Put the stretch of rows from the line containing "Task: Click the 10.5 value on y-axis" through the end of the rows into a numbered list, leaving out blank lines.

(Excerpt from a dataset)
----------

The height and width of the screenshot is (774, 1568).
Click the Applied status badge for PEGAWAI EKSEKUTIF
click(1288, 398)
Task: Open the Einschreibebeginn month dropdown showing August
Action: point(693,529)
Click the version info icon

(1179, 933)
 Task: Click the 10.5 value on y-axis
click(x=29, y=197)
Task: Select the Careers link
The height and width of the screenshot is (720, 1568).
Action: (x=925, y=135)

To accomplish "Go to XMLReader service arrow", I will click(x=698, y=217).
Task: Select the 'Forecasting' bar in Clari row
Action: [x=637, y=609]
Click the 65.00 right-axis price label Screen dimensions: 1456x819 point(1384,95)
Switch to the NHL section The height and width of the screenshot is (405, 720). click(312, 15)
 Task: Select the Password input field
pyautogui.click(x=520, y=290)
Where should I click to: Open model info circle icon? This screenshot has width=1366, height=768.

----------

## Correct response
1.  Task: Click the 10.5 value on y-axis
2. click(x=29, y=197)
3. Task: Select the Careers link
4. The height and width of the screenshot is (720, 1568).
5. Action: (x=925, y=135)
6. To accomplish "Go to XMLReader service arrow", I will click(x=698, y=217).
7. Task: Select the 'Forecasting' bar in Clari row
8. Action: [x=637, y=609]
9. Click the 65.00 right-axis price label Screen dimensions: 1456x819 point(1384,95)
10. Switch to the NHL section The height and width of the screenshot is (405, 720). click(312, 15)
11.  Task: Select the Password input field
12. pyautogui.click(x=520, y=290)
13. Where should I click to: Open model info circle icon? This screenshot has width=1366, height=768.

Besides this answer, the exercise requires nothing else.